DIRECTIONS — Copy the records word for word, from the line containing "Locate an element" through the end of the records. Leave the pictures out.

SOURCE RECORDS —

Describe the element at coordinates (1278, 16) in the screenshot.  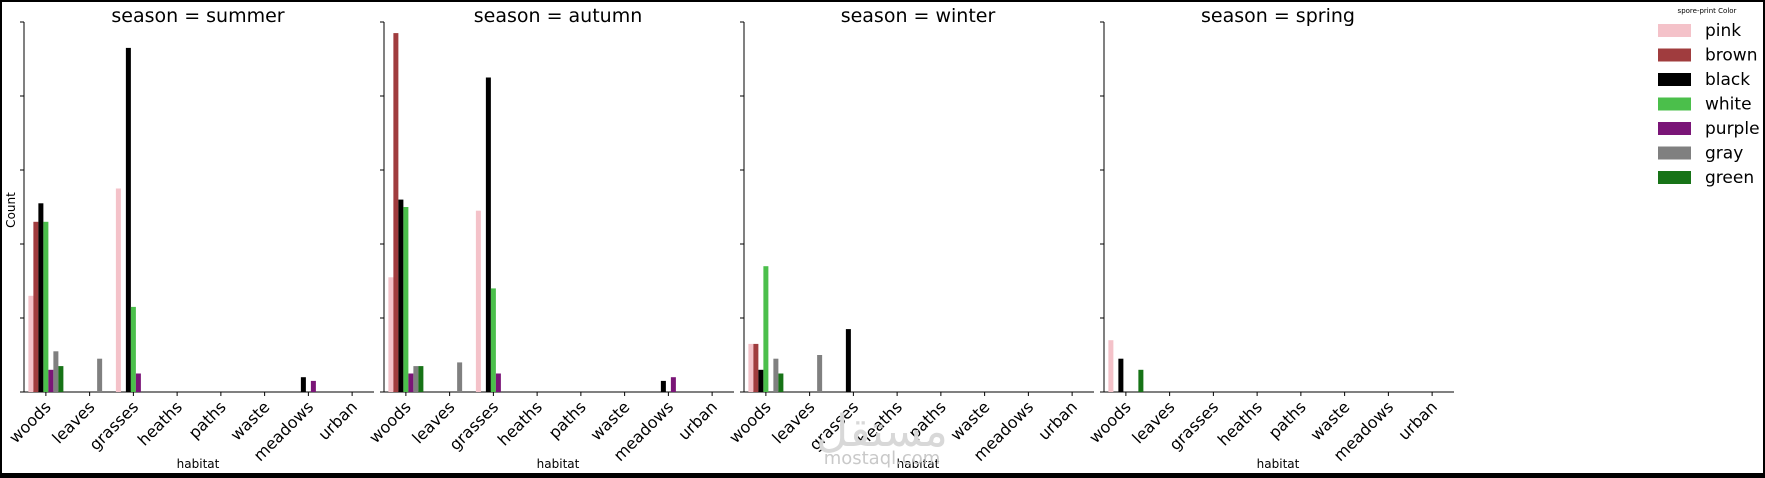
I see `panel-title: season = spring` at that location.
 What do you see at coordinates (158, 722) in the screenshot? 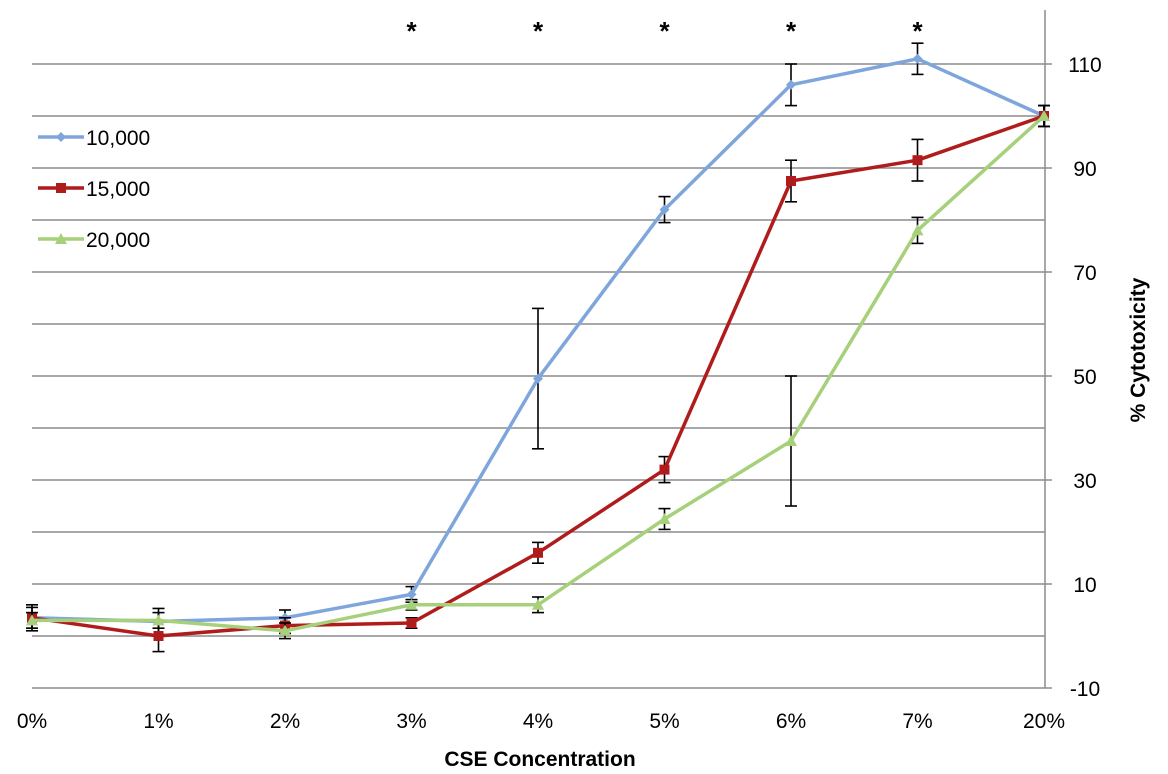
I see `x-tick-label: 1%` at bounding box center [158, 722].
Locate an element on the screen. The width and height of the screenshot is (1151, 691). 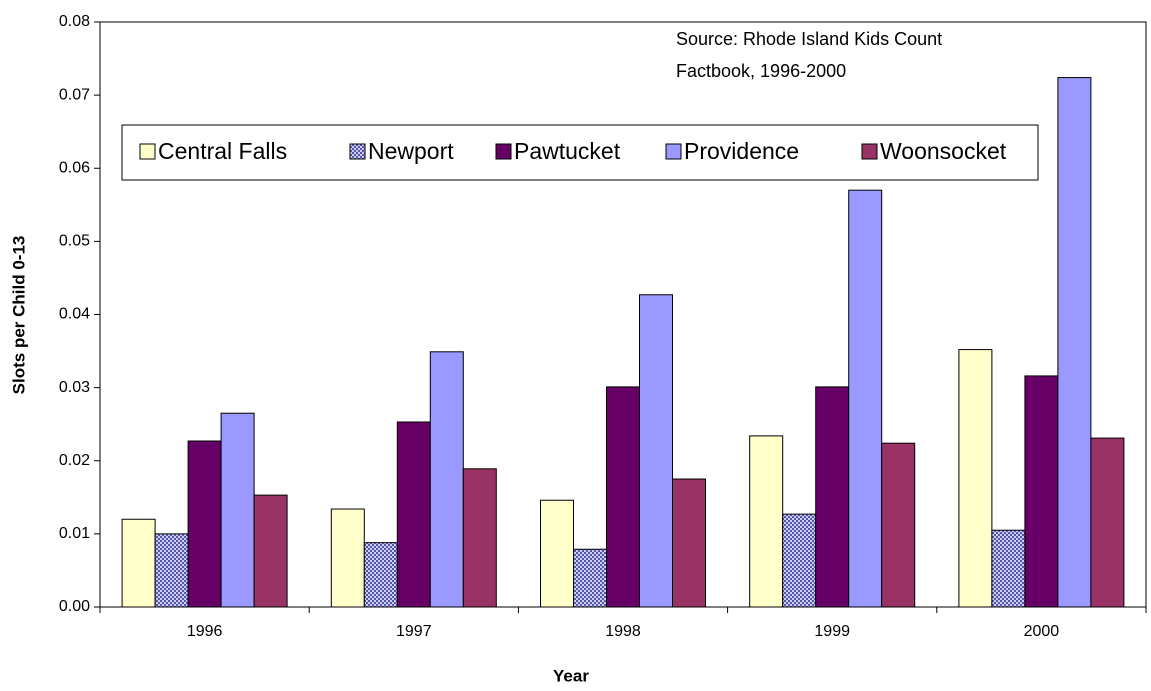
legend-label: Pawtucket is located at coordinates (568, 151).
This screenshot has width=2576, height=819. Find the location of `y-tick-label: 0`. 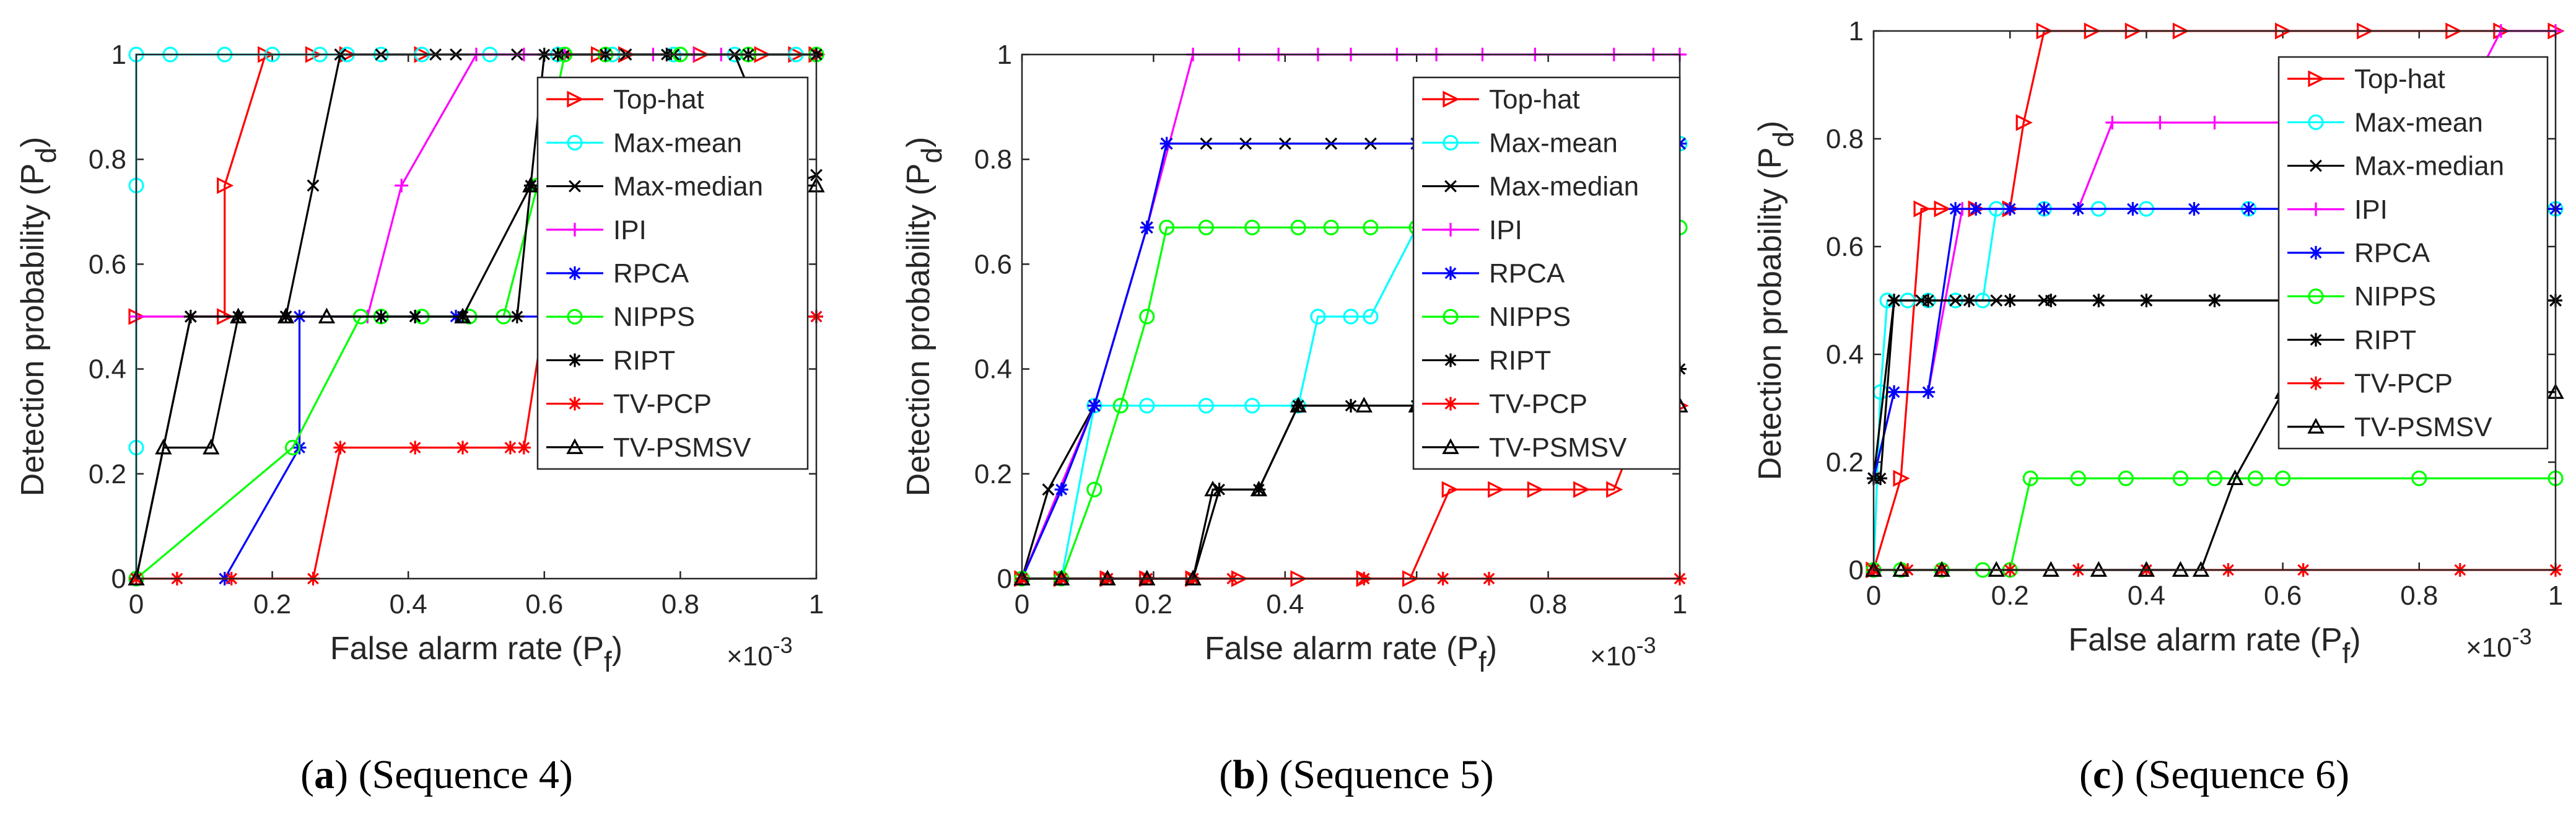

ANSWER SECTION —
Locate an element on the screen. The width and height of the screenshot is (1151, 691). 
legend-label: Pawtucket is located at coordinates (568, 151).
This screenshot has width=2576, height=819. Find the location of `y-tick-label: 0`. 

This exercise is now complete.